**Work request:**
Give again, unaltered, the lines of the listing below that run from the line having "This screenshot has height=1449, width=2576." through the line having "Click the red gift envelope icon".

**Given data:**
___

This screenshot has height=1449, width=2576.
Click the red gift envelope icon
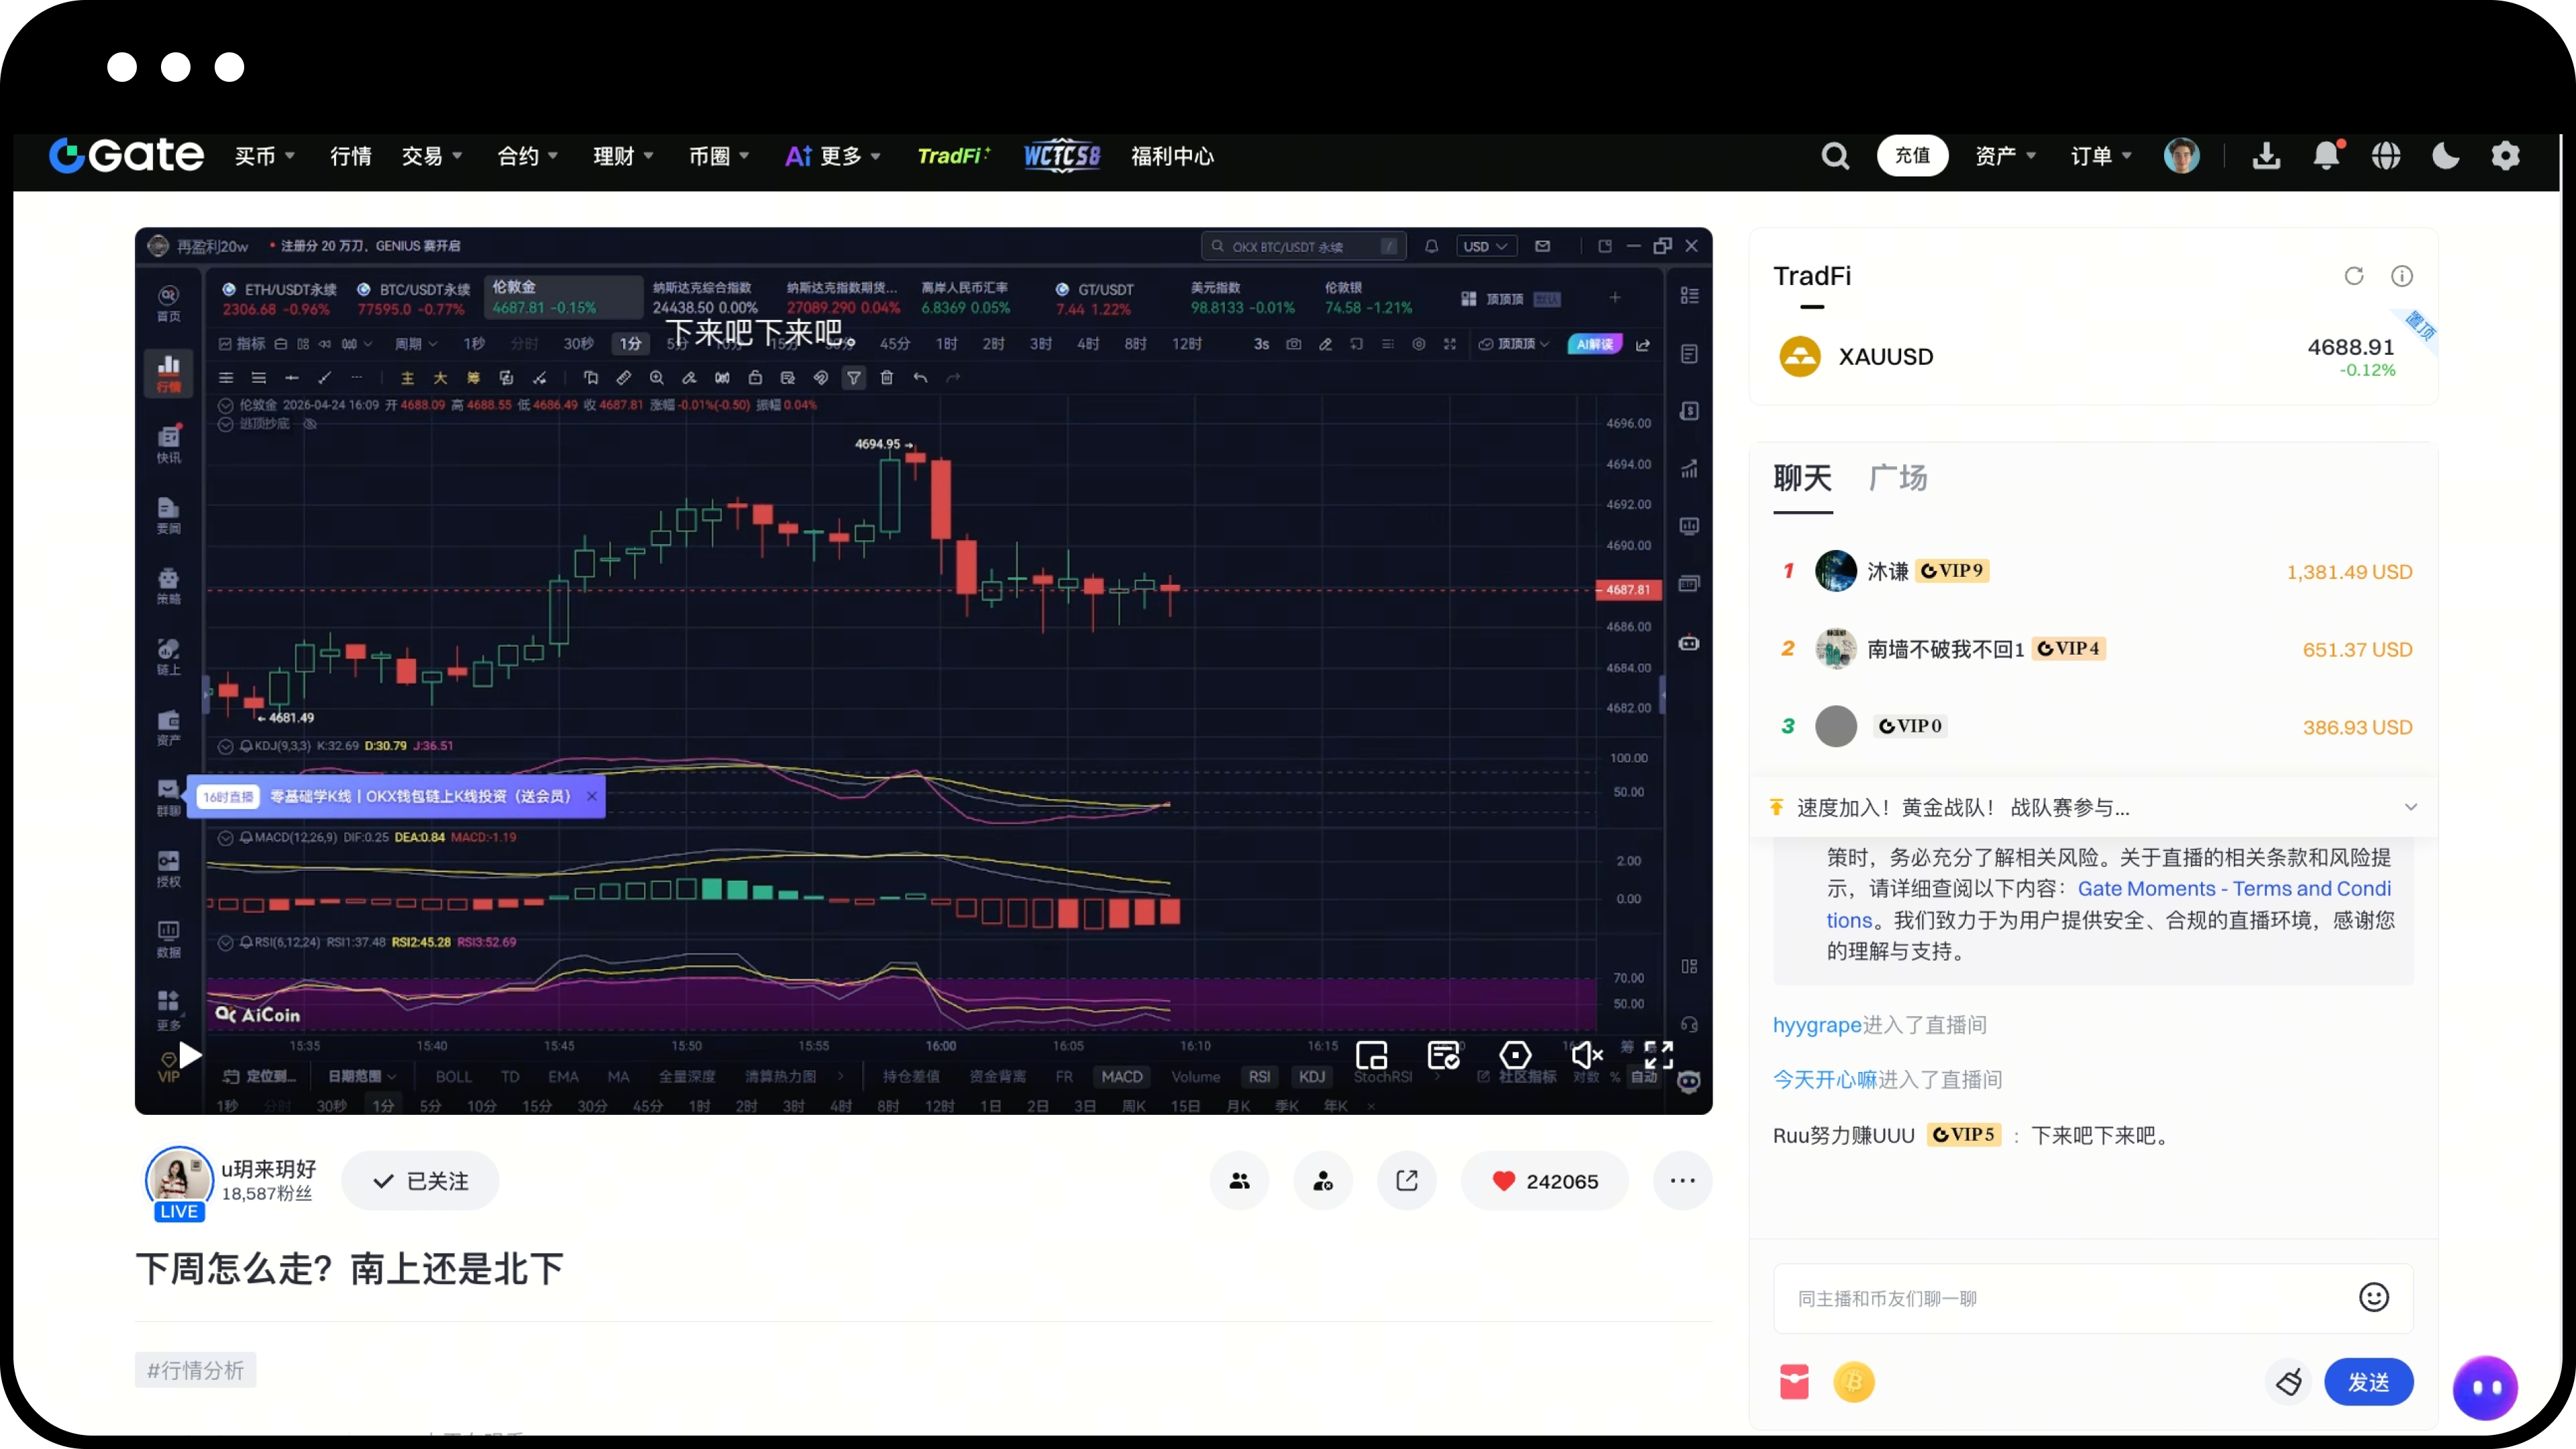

___

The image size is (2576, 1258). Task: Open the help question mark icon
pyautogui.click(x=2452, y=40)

___

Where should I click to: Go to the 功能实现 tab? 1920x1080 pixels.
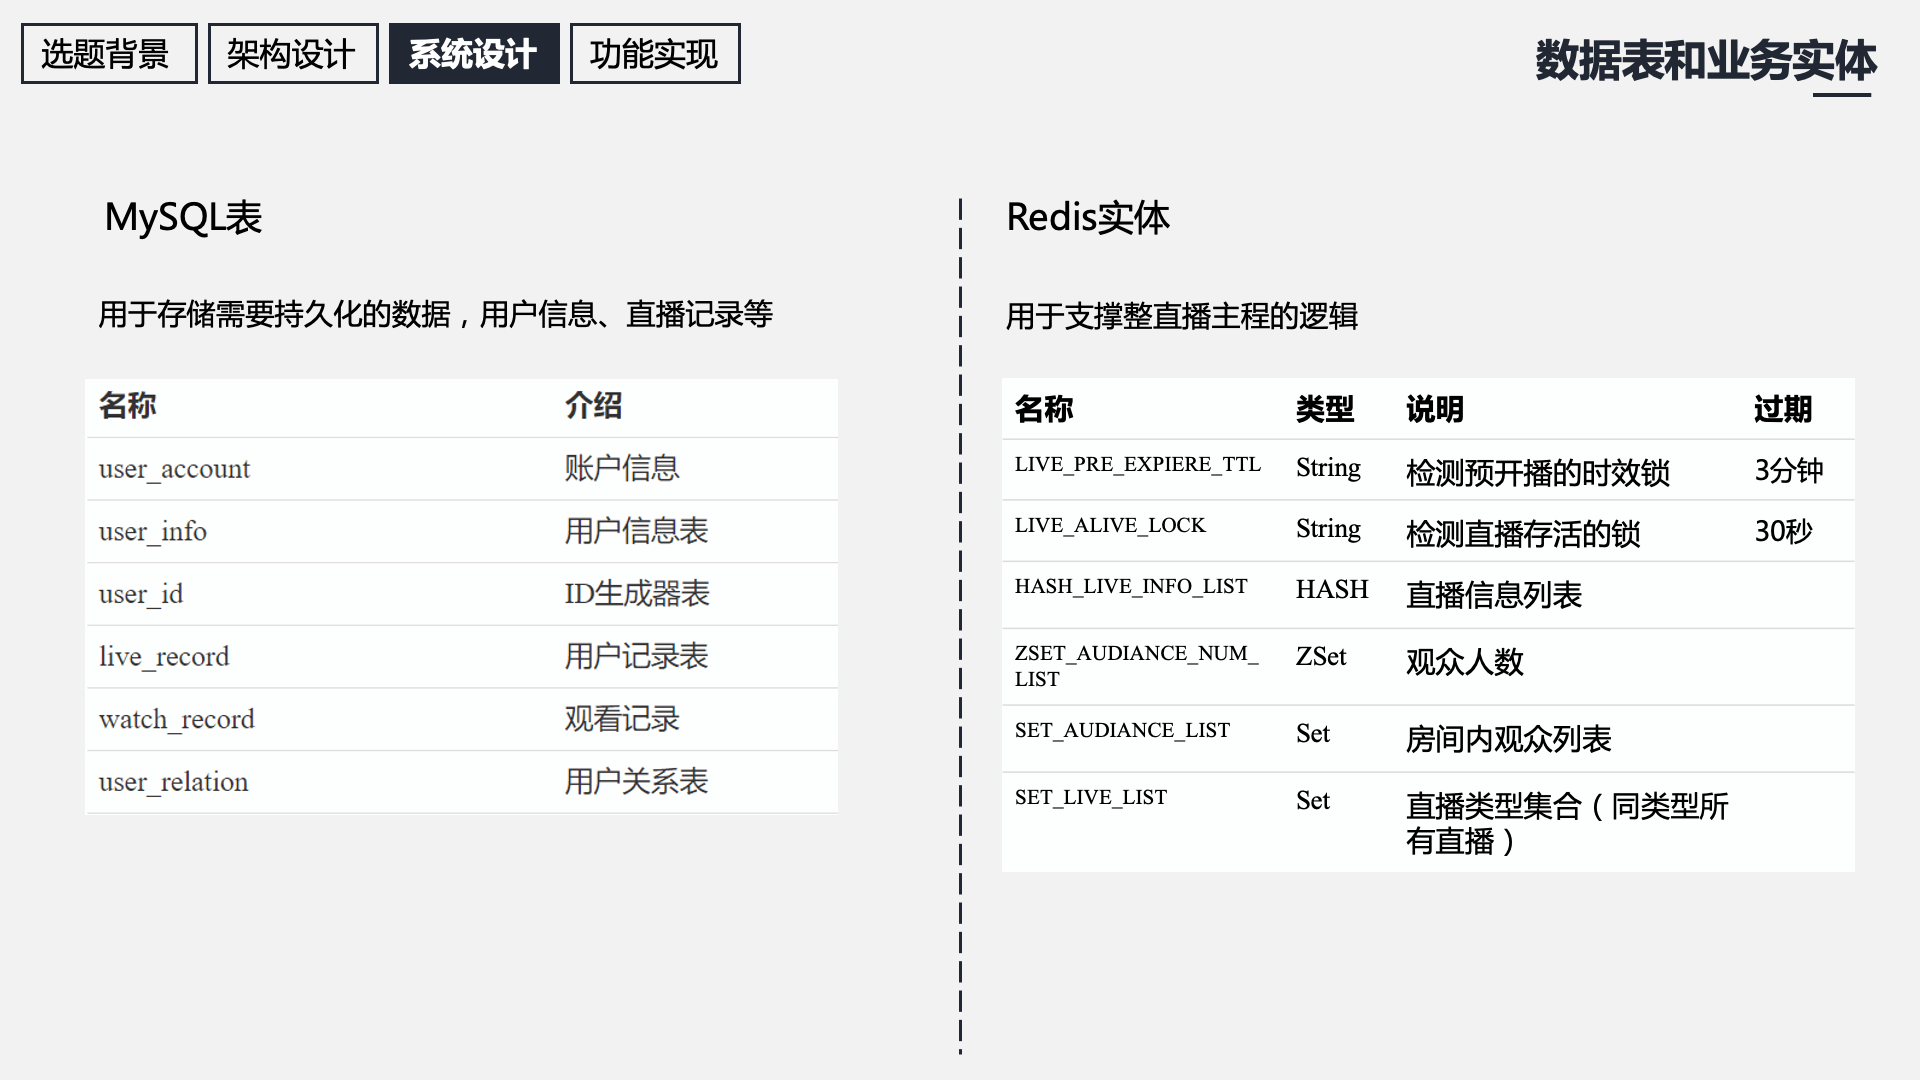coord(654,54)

___

**Response area:**
This screenshot has height=1449, width=2576.
Click the red gift envelope icon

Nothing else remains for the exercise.